[Start of Attachment]

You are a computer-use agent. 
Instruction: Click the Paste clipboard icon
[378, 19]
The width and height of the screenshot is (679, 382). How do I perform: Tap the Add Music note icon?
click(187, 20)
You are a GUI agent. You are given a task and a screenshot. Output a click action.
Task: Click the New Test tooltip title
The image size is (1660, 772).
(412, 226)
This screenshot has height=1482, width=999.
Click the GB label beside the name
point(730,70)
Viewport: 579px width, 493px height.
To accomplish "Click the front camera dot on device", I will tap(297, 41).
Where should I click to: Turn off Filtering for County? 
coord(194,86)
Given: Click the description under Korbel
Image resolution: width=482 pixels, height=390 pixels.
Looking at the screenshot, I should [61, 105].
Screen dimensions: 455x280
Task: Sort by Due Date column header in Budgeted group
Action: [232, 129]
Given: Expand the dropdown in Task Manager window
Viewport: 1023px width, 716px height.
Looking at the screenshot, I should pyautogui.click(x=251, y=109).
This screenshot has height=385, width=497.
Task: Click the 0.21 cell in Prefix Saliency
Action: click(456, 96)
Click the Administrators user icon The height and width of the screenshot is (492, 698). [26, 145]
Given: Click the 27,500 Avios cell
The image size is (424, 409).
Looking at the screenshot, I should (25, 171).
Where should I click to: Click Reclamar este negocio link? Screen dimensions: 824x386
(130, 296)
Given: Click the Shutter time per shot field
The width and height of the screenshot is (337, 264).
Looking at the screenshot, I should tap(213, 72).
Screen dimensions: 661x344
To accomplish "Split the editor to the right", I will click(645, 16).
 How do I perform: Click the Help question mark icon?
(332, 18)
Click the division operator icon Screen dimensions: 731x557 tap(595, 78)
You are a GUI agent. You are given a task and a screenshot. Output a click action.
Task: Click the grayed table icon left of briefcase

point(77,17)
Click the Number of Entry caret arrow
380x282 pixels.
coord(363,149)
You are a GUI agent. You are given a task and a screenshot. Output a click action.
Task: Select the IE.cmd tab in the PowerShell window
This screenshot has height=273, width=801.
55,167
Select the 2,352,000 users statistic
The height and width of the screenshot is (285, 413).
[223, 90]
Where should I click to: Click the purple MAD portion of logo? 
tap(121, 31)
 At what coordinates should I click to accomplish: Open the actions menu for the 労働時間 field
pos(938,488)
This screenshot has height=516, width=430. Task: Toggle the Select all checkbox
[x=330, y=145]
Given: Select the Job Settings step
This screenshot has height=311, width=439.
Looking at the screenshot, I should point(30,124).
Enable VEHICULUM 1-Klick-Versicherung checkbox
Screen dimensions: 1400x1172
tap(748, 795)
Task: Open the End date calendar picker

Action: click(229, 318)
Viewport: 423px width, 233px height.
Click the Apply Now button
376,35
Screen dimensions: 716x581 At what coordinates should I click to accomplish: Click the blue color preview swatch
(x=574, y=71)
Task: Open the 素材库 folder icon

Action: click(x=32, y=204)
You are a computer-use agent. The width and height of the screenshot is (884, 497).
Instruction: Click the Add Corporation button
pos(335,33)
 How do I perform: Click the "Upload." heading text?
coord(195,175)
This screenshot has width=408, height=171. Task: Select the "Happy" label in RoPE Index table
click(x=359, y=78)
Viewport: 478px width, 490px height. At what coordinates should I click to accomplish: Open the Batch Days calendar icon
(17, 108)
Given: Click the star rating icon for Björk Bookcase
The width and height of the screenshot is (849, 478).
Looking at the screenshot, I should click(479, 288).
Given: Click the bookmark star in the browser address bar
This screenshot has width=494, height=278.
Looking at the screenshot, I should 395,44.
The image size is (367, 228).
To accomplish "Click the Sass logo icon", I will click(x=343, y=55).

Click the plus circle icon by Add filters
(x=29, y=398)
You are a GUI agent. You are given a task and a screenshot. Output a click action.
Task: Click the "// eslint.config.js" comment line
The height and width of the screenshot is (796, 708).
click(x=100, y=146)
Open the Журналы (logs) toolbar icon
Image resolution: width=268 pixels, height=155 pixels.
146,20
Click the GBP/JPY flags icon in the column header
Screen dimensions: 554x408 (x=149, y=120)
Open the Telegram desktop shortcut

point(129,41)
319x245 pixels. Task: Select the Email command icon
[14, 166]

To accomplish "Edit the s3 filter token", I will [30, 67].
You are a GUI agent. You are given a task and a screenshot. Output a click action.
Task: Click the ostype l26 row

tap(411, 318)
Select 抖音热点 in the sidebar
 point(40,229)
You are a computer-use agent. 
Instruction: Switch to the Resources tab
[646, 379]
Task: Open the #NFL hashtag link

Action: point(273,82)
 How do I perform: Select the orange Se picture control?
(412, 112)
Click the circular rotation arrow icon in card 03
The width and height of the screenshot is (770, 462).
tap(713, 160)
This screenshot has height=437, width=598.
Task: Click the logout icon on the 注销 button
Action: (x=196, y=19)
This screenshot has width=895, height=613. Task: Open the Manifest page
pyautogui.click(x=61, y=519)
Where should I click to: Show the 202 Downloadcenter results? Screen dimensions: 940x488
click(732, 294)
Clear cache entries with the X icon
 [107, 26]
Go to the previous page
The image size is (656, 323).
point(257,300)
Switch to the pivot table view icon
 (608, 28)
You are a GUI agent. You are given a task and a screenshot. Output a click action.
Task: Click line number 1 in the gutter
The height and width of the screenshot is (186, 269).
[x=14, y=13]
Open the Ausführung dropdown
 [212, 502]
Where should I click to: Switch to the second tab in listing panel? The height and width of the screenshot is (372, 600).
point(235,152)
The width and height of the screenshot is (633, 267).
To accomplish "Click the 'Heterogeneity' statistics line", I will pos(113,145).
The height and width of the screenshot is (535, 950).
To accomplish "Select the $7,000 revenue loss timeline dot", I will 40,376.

[End of Attachment]

## Assignment
Having read the entries above, restate them all word for word.

## Answer to this exercise
You are a computer-use agent. 
Instruction: Click the Paste clipboard icon
[378, 19]
The width and height of the screenshot is (679, 382). How do I perform: Tap the Add Music note icon?
click(187, 20)
You are a GUI agent. You are given a task and a screenshot. Output a click action.
Task: Click the New Test tooltip title
The image size is (1660, 772).
(412, 226)
This screenshot has height=1482, width=999.
Click the GB label beside the name
point(730,70)
Viewport: 579px width, 493px height.
To accomplish "Click the front camera dot on device", I will tap(297, 41).
Where should I click to: Turn off Filtering for County? 
coord(194,86)
Given: Click the description under Korbel
Image resolution: width=482 pixels, height=390 pixels.
Looking at the screenshot, I should [61, 105].
Screen dimensions: 455x280
Task: Sort by Due Date column header in Budgeted group
Action: [232, 129]
Given: Expand the dropdown in Task Manager window
Viewport: 1023px width, 716px height.
Looking at the screenshot, I should pyautogui.click(x=251, y=109).
This screenshot has height=385, width=497.
Task: Click the 0.21 cell in Prefix Saliency
Action: click(456, 96)
Click the Administrators user icon The height and width of the screenshot is (492, 698). [26, 145]
Given: Click the 27,500 Avios cell
The image size is (424, 409).
Looking at the screenshot, I should (25, 171).
Where should I click to: Click Reclamar este negocio link? Screen dimensions: 824x386
(130, 296)
Given: Click the Shutter time per shot field
The width and height of the screenshot is (337, 264).
Looking at the screenshot, I should tap(213, 72).
Screen dimensions: 661x344
To accomplish "Split the editor to the right", I will click(645, 16).
 How do I perform: Click the Help question mark icon?
(332, 18)
Click the division operator icon Screen dimensions: 731x557 tap(595, 78)
You are a GUI agent. You are given a task and a screenshot. Output a click action.
Task: Click the grayed table icon left of briefcase

point(77,17)
Click the Number of Entry caret arrow
380x282 pixels.
coord(363,149)
You are a GUI agent. You are given a task and a screenshot. Output a click action.
Task: Select the IE.cmd tab in the PowerShell window
This screenshot has height=273, width=801.
55,167
Select the 2,352,000 users statistic
The height and width of the screenshot is (285, 413).
[223, 90]
Where should I click to: Click the purple MAD portion of logo? 
tap(121, 31)
 At what coordinates should I click to accomplish: Open the actions menu for the 労働時間 field
pos(938,488)
This screenshot has height=516, width=430. Task: Toggle the Select all checkbox
[x=330, y=145]
Given: Select the Job Settings step
This screenshot has height=311, width=439.
Looking at the screenshot, I should point(30,124).
Enable VEHICULUM 1-Klick-Versicherung checkbox
Screen dimensions: 1400x1172
tap(748, 795)
Task: Open the End date calendar picker

Action: click(229, 318)
Viewport: 423px width, 233px height.
Click the Apply Now button
376,35
Screen dimensions: 716x581 At what coordinates should I click to accomplish: Click the blue color preview swatch
(x=574, y=71)
Task: Open the 素材库 folder icon

Action: click(x=32, y=204)
You are a computer-use agent. The width and height of the screenshot is (884, 497).
Instruction: Click the Add Corporation button
pos(335,33)
 How do I perform: Click the "Upload." heading text?
coord(195,175)
This screenshot has width=408, height=171. Task: Select the "Happy" label in RoPE Index table
click(x=359, y=78)
Viewport: 478px width, 490px height. At what coordinates should I click to accomplish: Open the Batch Days calendar icon
(17, 108)
Given: Click the star rating icon for Björk Bookcase
The width and height of the screenshot is (849, 478).
Looking at the screenshot, I should click(479, 288).
Given: Click the bookmark star in the browser address bar
This screenshot has width=494, height=278.
Looking at the screenshot, I should 395,44.
The image size is (367, 228).
To accomplish "Click the Sass logo icon", I will click(x=343, y=55).

Click the plus circle icon by Add filters
(x=29, y=398)
You are a GUI agent. You are given a task and a screenshot. Output a click action.
Task: Click the "// eslint.config.js" comment line
The height and width of the screenshot is (796, 708).
click(x=100, y=146)
Open the Журналы (logs) toolbar icon
Image resolution: width=268 pixels, height=155 pixels.
146,20
Click the GBP/JPY flags icon in the column header
Screen dimensions: 554x408 (x=149, y=120)
Open the Telegram desktop shortcut

point(129,41)
319x245 pixels. Task: Select the Email command icon
[14, 166]

To accomplish "Edit the s3 filter token", I will [30, 67].
You are a GUI agent. You are given a task and a screenshot. Output a click action.
Task: Click the ostype l26 row

tap(411, 318)
Select 抖音热点 in the sidebar
 point(40,229)
You are a computer-use agent. 
Instruction: Switch to the Resources tab
[646, 379]
Task: Open the #NFL hashtag link

Action: point(273,82)
 How do I perform: Select the orange Se picture control?
(412, 112)
Click the circular rotation arrow icon in card 03
The width and height of the screenshot is (770, 462).
tap(713, 160)
This screenshot has height=437, width=598.
Task: Click the logout icon on the 注销 button
Action: (x=196, y=19)
This screenshot has width=895, height=613. Task: Open the Manifest page
pyautogui.click(x=61, y=519)
Where should I click to: Show the 202 Downloadcenter results? Screen dimensions: 940x488
click(732, 294)
Clear cache entries with the X icon
 [107, 26]
Go to the previous page
The image size is (656, 323).
point(257,300)
Switch to the pivot table view icon
 (608, 28)
You are a GUI agent. You are given a task and a screenshot. Output a click action.
Task: Click line number 1 in the gutter
The height and width of the screenshot is (186, 269).
[x=14, y=13]
Open the Ausführung dropdown
 [212, 502]
Where should I click to: Switch to the second tab in listing panel? The height and width of the screenshot is (372, 600).
point(235,152)
The width and height of the screenshot is (633, 267).
To accomplish "Click the 'Heterogeneity' statistics line", I will pos(113,145).
The height and width of the screenshot is (535, 950).
To accomplish "Select the $7,000 revenue loss timeline dot", I will 40,376.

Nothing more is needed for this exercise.